November 15, 2023
At a Glance
- Meta's open source language models have startups questioning whether accessibility is worth potentially higher running costs.
Meta’s open source release of its powerful large language model Llama 2 earned plaudits from developers and researchers for its accessibility. It went on to form the basis for AI models such as Vicuna and Alpaca – as well as Meta’s own Llama 2 Long.
Costs to operate the model, however, can be more expensive than proprietary models. The Information reports that several startups are spending around 50% to 100% more on running costs for Meta’s Llama 2 compared with rival OpenAI’s GPT-3.5 Turbo, although top-of-the-line GPT-4 remains far more expensive. Both LLMs underlie ChatGPT.
Credit: The Information
Sometimes the cost is exponentially even higher. The founders of chatbot startup Cypher ran tests using Llama 2 in August at a cost of $1,200. They repeated the same tests on GPT-3.5 Turbo and it only cost $5.
AI Business has contacted Meta for comment.
Last week, OpenAI unveiled a new, more powerful model that costs even cheaper to run. At its DevDay event, OpenAI said the new GPT-4 Turbo is three times cheaper than GPT-4 (8K model) – costing one cent per 100 input tokens. To get developers to give it a try, OpenAI gave each of its conference attendees $500 in free API credits.
While Llama 2 is free for users to access and tinker with compared to OpenAI’s closed systems, the sheer difference in running costs could turn companies away.
Credit: Justin Sullivan/Getty Images
Why open source can be more expensive
One reason comes from how companies use the specialized servers that power the models. OpenAI can bundle the millions of requests it gets from customers and send the batch to chips to process in parallel rather than one at a time, according to The Information.
In contrast, startups like Cypher that use open source models while renting specialized servers from cloud providers may not get enough customer queries to bundle them.
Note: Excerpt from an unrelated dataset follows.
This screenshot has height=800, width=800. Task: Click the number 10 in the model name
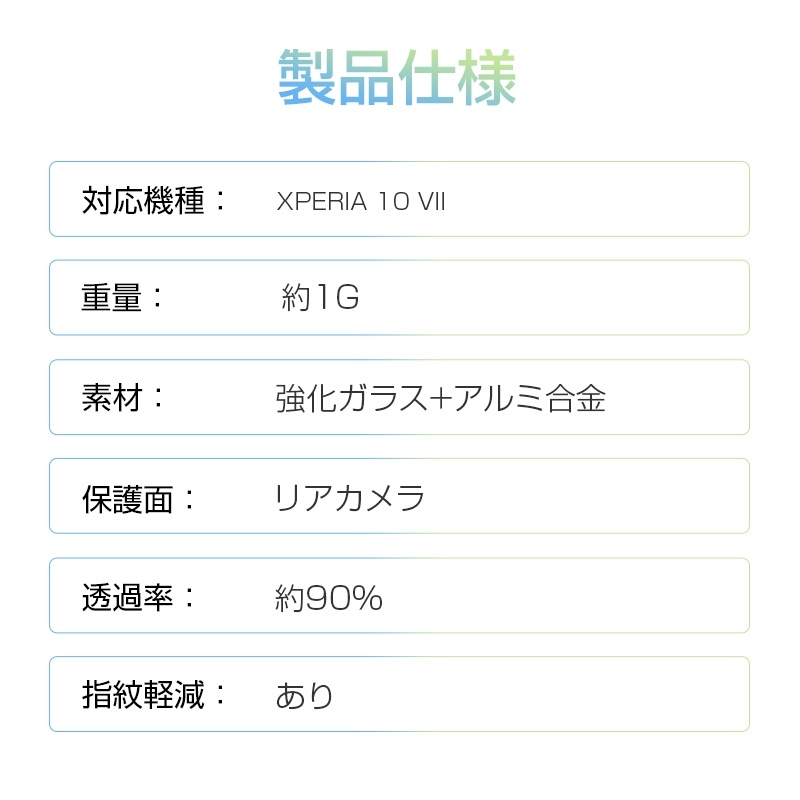pos(393,201)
As such, they do not benefit fully from the server chips’ capabilities the way OpenAI can, a Databricks executive told the news outlet.
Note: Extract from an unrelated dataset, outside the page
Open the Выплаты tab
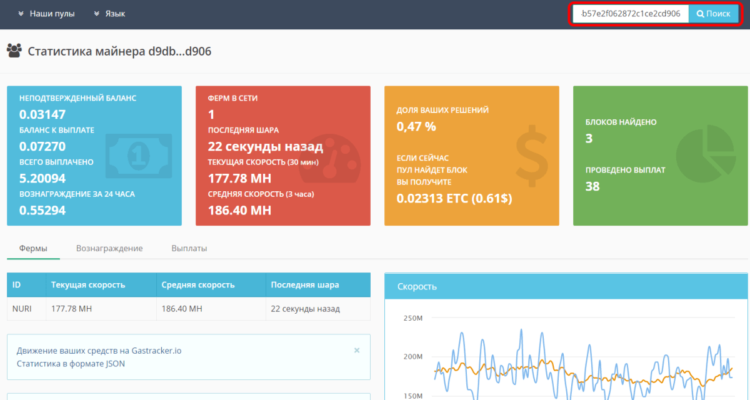This screenshot has width=750, height=400. pyautogui.click(x=190, y=248)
To be sure, the cost of using open source LLMs can vary widely depending on the task, the number of requests it serves and how much needs to be customized for a certain product. For simple summarization, the cost can be relatively low while complex tasks might need more expensive models.
Another possibility is “we don’t know how much operating cost OpenAI is simply ‘eating’ right now,” Bradley Shimmin, chief analyst for AI and data analytics at sister research firm Omdia said. “We have no visibility into the cost of running any of OpenAI’s models. I’m sure they’re benefiting from economies of scale that would far outgun those available to mom and pop enterprises seeking to host a seven-billion parameter model on AWS or Azure.”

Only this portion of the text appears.